## EXERCISE DIRECTIONS
All of the entries must appear again exactly as written.

==== EXERCISE INPUT ====

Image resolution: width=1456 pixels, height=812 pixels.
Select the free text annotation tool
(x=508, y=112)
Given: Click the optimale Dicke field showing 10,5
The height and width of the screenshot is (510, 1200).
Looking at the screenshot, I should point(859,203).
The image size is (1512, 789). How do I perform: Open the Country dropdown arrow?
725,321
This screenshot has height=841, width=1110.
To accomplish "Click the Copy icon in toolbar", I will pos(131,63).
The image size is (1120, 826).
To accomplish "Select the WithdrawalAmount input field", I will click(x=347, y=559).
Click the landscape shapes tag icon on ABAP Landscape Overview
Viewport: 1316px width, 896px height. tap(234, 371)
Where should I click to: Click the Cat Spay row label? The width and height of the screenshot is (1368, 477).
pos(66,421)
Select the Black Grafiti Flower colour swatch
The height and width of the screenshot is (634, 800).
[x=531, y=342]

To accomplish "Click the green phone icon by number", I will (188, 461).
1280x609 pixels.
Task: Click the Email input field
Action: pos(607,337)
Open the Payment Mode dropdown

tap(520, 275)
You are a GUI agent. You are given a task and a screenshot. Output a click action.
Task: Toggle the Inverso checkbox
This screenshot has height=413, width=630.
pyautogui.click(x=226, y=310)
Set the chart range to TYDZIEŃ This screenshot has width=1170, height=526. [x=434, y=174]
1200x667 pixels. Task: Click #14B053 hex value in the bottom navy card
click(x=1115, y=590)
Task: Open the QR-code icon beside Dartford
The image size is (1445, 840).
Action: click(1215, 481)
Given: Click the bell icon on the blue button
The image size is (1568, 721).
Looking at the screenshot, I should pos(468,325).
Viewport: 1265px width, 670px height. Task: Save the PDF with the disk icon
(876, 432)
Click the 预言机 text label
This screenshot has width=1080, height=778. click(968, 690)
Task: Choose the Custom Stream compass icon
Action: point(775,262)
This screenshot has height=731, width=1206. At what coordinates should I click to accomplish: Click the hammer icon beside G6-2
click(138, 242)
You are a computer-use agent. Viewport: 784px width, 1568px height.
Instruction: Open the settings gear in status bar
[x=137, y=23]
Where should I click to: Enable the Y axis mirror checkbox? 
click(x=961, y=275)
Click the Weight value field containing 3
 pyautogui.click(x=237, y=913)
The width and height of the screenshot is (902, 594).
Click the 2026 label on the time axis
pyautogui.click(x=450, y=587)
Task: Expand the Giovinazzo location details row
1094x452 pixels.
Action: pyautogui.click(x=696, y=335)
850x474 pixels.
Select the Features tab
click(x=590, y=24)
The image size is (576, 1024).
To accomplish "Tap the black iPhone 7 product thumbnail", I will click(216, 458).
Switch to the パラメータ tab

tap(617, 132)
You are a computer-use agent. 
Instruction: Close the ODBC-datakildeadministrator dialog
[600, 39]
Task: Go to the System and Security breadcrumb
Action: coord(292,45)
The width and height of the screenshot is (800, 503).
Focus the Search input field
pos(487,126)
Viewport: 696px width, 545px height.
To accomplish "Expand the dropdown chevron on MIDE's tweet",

====

## SOLUTION TO THE PROBLEM
Image resolution: width=1456 pixels, height=812 pixels.
Select the free text annotation tool
(x=508, y=112)
Given: Click the optimale Dicke field showing 10,5
The height and width of the screenshot is (510, 1200).
Looking at the screenshot, I should point(859,203).
The image size is (1512, 789). How do I perform: Open the Country dropdown arrow?
725,321
This screenshot has height=841, width=1110.
To accomplish "Click the Copy icon in toolbar", I will pos(131,63).
The image size is (1120, 826).
To accomplish "Select the WithdrawalAmount input field", I will click(x=347, y=559).
Click the landscape shapes tag icon on ABAP Landscape Overview
Viewport: 1316px width, 896px height. tap(234, 371)
Where should I click to: Click the Cat Spay row label? The width and height of the screenshot is (1368, 477).
pos(66,421)
Select the Black Grafiti Flower colour swatch
The height and width of the screenshot is (634, 800).
[x=531, y=342]

To accomplish "Click the green phone icon by number", I will (188, 461).
1280x609 pixels.
Task: Click the Email input field
Action: pos(607,337)
Open the Payment Mode dropdown

tap(520, 275)
You are a GUI agent. You are given a task and a screenshot. Output a click action.
Task: Toggle the Inverso checkbox
This screenshot has height=413, width=630.
pyautogui.click(x=226, y=310)
Set the chart range to TYDZIEŃ This screenshot has width=1170, height=526. [x=434, y=174]
1200x667 pixels. Task: Click #14B053 hex value in the bottom navy card
click(x=1115, y=590)
Task: Open the QR-code icon beside Dartford
The image size is (1445, 840).
Action: click(1215, 481)
Given: Click the bell icon on the blue button
The image size is (1568, 721).
Looking at the screenshot, I should pos(468,325).
Viewport: 1265px width, 670px height. Task: Save the PDF with the disk icon
(876, 432)
Click the 预言机 text label
This screenshot has width=1080, height=778. click(968, 690)
Task: Choose the Custom Stream compass icon
Action: point(775,262)
This screenshot has height=731, width=1206. At what coordinates should I click to accomplish: Click the hammer icon beside G6-2
click(138, 242)
You are a computer-use agent. Viewport: 784px width, 1568px height.
Instruction: Open the settings gear in status bar
[x=137, y=23]
Where should I click to: Enable the Y axis mirror checkbox? 
click(x=961, y=275)
Click the Weight value field containing 3
 pyautogui.click(x=237, y=913)
The width and height of the screenshot is (902, 594).
Click the 2026 label on the time axis
pyautogui.click(x=450, y=587)
Task: Expand the Giovinazzo location details row
1094x452 pixels.
Action: pyautogui.click(x=696, y=335)
850x474 pixels.
Select the Features tab
click(x=590, y=24)
The image size is (576, 1024).
To accomplish "Tap the black iPhone 7 product thumbnail", I will click(216, 458).
Switch to the パラメータ tab

tap(617, 132)
You are a computer-use agent. 
Instruction: Close the ODBC-datakildeadministrator dialog
[600, 39]
Task: Go to the System and Security breadcrumb
Action: coord(292,45)
The width and height of the screenshot is (800, 503).
Focus the Search input field
pos(487,126)
Viewport: 696px width, 545px height.
To accomplish "Expand the dropdown chevron on MIDE's tweet",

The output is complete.